Sixty-three banks responded to a BIS survey covering 80% of the world’s population and 90% of economic output.
70% of banks are engaged in or about to start CBDC work and of these more than half are exploring both general purpose and wholesale CBDCs. Many are using distributed ledger technology (DLT) to replicate wholesale payment systems. When combining the BIS figures, 48% of respondents are exploring wholesale CBDCs and 61% are exploring general purpose CBDCs.
Two months ago OMFIF and IBM published a report stating 38% of the 21 central banks surveyed were exploring wholesale CBDCs.
Only five projects have advanced to the pilot phase, but the BIS emphasizes that most proofs of concept (PoCs) and pilots are still investigative and don’t imply concrete plans for implementation.
The primary motivations are payments safety and domestic efficiency. The lowest priority benefits are financial inclusion for wholesale CBDCs and cross-border payments efficiency for general purpose CBDCs. That’s although two sets of Central banks have worked on joint projects: Project Stella by the ECB and Bank of Japan, and a joint project by the Bank of Canada, Monetary Authority of Singapore, and Bank of England.
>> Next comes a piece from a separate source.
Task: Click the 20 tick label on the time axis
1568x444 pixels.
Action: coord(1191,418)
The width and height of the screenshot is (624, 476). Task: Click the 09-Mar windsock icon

In the case of general purpose CBDCs, for emerging market banks, domestic efficiency and financial inclusion were most important. For advanced economies, the emphasis was on safety and financial stability with financial inclusion the least important.
Any time soon?
The BIS didn’t split out the results for the likelihood of launch between emerging and advanced economies. While the “very likely” figure was small, there are clearly some considering a general-purpose CBDC in the short term (1-3 years) and a few more in the medium term (1-6 years). No banks gave a strong likelihood of a wholesale CBDC in the short term, with a tiny number in the medium term. Less than 25% said that current laws allow CBDCs or will do so soon.
Caution and collaboration seem to be the central bank approach, and the BIS is optimistic that this perspective could head off unintended consequences.